Data -
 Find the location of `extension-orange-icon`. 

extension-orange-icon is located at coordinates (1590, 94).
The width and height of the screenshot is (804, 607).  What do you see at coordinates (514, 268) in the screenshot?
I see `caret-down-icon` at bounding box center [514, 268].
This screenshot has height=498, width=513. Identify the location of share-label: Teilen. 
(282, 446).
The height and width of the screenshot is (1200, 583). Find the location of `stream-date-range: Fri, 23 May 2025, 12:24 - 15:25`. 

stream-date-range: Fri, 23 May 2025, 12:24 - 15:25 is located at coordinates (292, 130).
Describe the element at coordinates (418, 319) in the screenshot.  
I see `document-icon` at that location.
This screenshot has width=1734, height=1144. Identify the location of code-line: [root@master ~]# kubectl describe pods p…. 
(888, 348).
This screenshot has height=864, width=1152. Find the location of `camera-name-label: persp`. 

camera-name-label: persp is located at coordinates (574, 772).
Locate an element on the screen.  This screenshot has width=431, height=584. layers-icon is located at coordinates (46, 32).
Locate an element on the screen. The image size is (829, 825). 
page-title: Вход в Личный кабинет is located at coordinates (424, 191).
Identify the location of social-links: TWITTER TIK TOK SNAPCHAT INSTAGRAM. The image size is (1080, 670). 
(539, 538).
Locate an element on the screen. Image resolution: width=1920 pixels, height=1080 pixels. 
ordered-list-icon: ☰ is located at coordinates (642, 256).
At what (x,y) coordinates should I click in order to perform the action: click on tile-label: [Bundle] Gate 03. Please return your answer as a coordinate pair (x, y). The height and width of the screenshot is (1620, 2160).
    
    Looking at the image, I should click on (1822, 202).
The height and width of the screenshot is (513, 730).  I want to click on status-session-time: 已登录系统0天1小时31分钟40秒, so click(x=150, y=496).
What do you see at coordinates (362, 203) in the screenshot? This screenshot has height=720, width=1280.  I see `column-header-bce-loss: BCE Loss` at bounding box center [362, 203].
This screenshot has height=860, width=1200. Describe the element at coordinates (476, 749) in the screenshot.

Requirement - Recast the material above as a Markdown table with two columns, Row and Text, where Row numbers each line and Text holds that line. Leave out blank lines.

Task result -
| Row | Text |
|---|---|
| 1 |  Find the location of `extension-orange-icon`.  |
| 2 | extension-orange-icon is located at coordinates (1590, 94). |
| 3 | The width and height of the screenshot is (804, 607).  What do you see at coordinates (514, 268) in the screenshot? |
| 4 | I see `caret-down-icon` at bounding box center [514, 268]. |
| 5 | This screenshot has height=498, width=513. Identify the location of share-label: Teilen.  |
| 6 | (282, 446). |
| 7 | The height and width of the screenshot is (1200, 583). Find the location of `stream-date-range: Fri, 23 May 2025, 12:24 - 15:25`.  |
| 8 | stream-date-range: Fri, 23 May 2025, 12:24 - 15:25 is located at coordinates (292, 130). |
| 9 | Describe the element at coordinates (418, 319) in the screenshot.   |
| 10 | I see `document-icon` at that location. |
| 11 | This screenshot has width=1734, height=1144. Identify the location of code-line: [root@master ~]# kubectl describe pods p….  |
| 12 | (888, 348). |
| 13 | This screenshot has height=864, width=1152. Find the location of `camera-name-label: persp`.  |
| 14 | camera-name-label: persp is located at coordinates (574, 772). |
| 15 | Locate an element on the screen.  This screenshot has width=431, height=584. layers-icon is located at coordinates (46, 32). |
| 16 | Locate an element on the screen. The image size is (829, 825).  |
| 17 | page-title: Вход в Личный кабинет is located at coordinates (424, 191). |
| 18 | Identify the location of social-links: TWITTER TIK TOK SNAPCHAT INSTAGRAM. The image size is (1080, 670).  |
| 19 | (539, 538). |
| 20 | Locate an element on the screen. Image resolution: width=1920 pixels, height=1080 pixels.  |
| 21 | ordered-list-icon: ☰ is located at coordinates (642, 256). |
| 22 | At what (x,y) coordinates should I click in order to perform the action: click on tile-label: [Bundle] Gate 03. Please return your answer as a coordinate pair (x, y). The height and width of the screenshot is (1620, 2160). |
| 23 |     Looking at the image, I should click on (1822, 202). |
| 24 | The height and width of the screenshot is (513, 730).  I want to click on status-session-time: 已登录系统0天1小时31分钟40秒, so click(x=150, y=496). |
| 25 | What do you see at coordinates (362, 203) in the screenshot? This screenshot has height=720, width=1280.  I see `column-header-bce-loss: BCE Loss` at bounding box center [362, 203]. |
| 26 | This screenshot has height=860, width=1200. Describe the element at coordinates (476, 749) in the screenshot. |